To do: In the listing below, find each line with the string "computer" and report it.

Given records:

☆ ☆ ☆ ☆ ☆ ☆ ☆

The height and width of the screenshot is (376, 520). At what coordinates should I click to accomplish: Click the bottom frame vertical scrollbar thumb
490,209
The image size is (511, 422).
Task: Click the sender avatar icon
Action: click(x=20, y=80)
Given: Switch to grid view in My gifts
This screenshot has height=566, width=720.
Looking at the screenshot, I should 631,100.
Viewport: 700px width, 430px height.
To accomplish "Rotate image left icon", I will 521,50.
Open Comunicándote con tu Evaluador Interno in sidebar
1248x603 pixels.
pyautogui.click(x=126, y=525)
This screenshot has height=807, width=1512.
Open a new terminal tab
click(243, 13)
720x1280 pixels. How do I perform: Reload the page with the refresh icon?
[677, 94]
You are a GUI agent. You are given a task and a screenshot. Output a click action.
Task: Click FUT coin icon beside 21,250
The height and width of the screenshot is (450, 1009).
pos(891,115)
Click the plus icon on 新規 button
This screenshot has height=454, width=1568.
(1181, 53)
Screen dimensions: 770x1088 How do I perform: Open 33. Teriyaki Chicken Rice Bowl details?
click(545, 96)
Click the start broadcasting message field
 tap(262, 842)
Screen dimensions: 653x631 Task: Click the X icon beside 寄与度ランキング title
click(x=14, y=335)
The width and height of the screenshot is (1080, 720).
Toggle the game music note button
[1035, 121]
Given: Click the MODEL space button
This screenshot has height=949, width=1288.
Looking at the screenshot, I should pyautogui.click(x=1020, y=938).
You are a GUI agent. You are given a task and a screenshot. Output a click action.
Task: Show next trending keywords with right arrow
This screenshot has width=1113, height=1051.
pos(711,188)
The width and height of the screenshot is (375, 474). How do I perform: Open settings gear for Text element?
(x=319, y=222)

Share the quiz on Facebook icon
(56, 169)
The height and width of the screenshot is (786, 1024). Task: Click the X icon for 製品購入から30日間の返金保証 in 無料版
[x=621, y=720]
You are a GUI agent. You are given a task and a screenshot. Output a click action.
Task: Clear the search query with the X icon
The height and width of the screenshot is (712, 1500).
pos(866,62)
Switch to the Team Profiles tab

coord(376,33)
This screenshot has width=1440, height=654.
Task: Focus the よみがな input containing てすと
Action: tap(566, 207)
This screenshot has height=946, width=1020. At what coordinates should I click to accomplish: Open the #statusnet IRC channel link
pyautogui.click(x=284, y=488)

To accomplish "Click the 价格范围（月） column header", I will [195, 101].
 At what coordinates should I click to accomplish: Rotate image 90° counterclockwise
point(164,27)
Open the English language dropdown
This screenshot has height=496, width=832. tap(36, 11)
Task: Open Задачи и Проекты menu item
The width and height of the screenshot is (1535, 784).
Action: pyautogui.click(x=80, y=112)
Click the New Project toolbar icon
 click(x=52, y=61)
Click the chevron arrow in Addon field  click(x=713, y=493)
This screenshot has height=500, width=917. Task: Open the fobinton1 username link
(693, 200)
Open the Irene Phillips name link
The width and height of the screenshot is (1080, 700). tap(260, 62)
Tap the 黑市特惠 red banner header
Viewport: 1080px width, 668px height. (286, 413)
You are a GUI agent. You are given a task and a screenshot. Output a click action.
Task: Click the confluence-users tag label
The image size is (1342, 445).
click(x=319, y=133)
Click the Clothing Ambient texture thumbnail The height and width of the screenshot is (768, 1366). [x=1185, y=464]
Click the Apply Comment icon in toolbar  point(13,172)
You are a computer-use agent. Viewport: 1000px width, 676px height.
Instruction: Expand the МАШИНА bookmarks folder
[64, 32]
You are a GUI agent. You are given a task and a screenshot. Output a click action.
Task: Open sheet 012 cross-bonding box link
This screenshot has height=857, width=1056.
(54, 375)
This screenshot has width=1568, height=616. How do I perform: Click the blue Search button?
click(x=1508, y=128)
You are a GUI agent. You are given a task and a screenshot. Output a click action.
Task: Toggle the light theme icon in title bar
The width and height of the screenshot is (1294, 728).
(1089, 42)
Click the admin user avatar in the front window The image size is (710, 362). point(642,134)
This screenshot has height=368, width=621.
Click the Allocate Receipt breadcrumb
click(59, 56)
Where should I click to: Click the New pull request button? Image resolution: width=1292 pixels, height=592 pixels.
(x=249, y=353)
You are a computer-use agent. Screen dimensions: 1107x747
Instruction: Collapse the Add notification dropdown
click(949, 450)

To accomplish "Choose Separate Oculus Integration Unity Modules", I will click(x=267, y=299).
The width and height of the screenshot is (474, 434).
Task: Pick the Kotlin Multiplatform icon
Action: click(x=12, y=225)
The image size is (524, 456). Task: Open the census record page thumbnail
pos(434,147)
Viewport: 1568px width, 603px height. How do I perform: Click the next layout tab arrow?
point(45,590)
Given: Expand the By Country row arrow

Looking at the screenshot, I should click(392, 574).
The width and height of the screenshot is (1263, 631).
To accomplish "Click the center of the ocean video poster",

☆ ☆ ☆ ☆ ☆ ☆ ☆

Exercise response:
You are a computer-use agent. Viewport: 1000px width, 676px height.
You are a computer-use agent. Screen dimensions: 1107x747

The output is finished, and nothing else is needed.